## 原資料
2011.08.30 (Tue)
Road to 「シマノ鈴鹿ロード2011」 #2































この日、初めて自分たちはチーム名に追いついた。
名実ともに、「チーム北上SOUL RIDER」となった。
世界中の機材なんか、カネさえ出せば誰にでも買える。
100万円も出せば、ツール・ド・フランスで見るようなものがカンタンに買える。
「チャリ」だから100万円が高いと思うだけで、自転車のポルシェ・フェラーリだと思ったら安いもんだべ。
100万円じゃあ、軽トラックしか買えないし。
でも、そんな機材にまみれて田舎のたんぼ道ばかり走っていて楽しいか?
そういうのって、よく公民館事業とかでおこなわれる、スンゲー高価な着物を着て演歌にあわせて踊る婆さんたちと一緒でねーか?
ずーっと、鈴鹿に行きたかった。
一万人のサイクリストが集う大会というものを、肌で感じたかった。
けれども、なかなか実現しなかった。
理由は。
・・・遠い。

## 提供データ
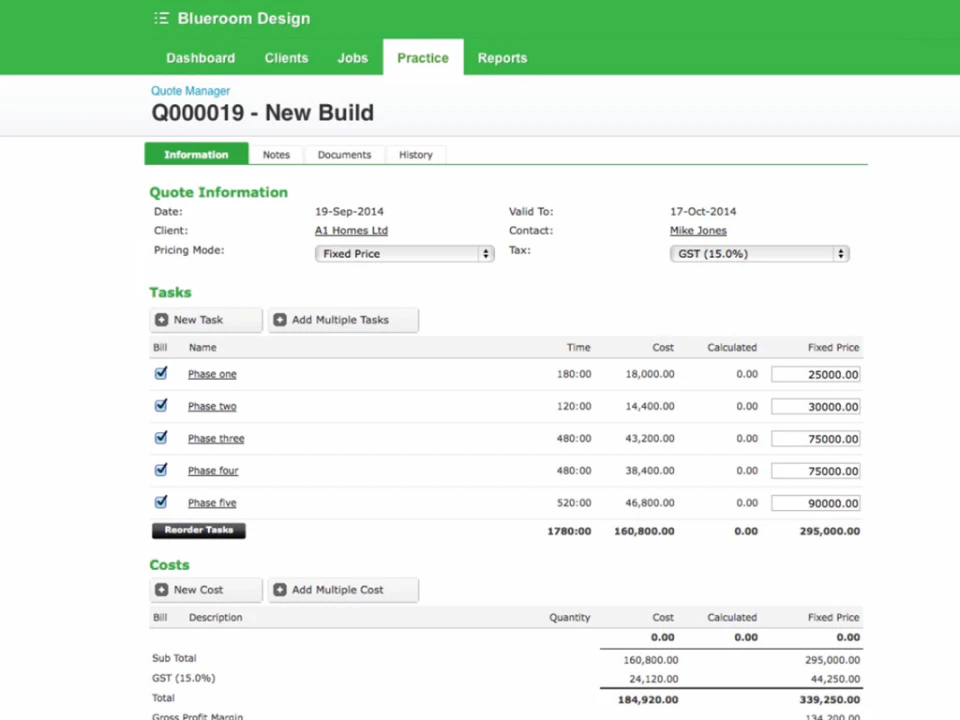Switch to the Reports tab
This screenshot has width=960, height=720.
[502, 57]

## 目標
上のシマノ鈴鹿ロードについての文章から、「名実ともに、「チーム北上SOUL RIDER」となった。」から「でも、そんな機材にまみれて田舎のたんぼ道ばかり走っていて楽しいか?」までをすべて、一字も変えずに書き写すこと。

## 最終結果
名実ともに、「チーム北上SOUL RIDER」となった。
世界中の機材なんか、カネさえ出せば誰にでも買える。
100万円も出せば、ツール・ド・フランスで見るようなものがカンタンに買える。
「チャリ」だから100万円が高いと思うだけで、自転車のポルシェ・フェラーリだと思ったら安いもんだべ。
100万円じゃあ、軽トラックしか買えないし。
でも、そんな機材にまみれて田舎のたんぼ道ばかり走っていて楽しいか?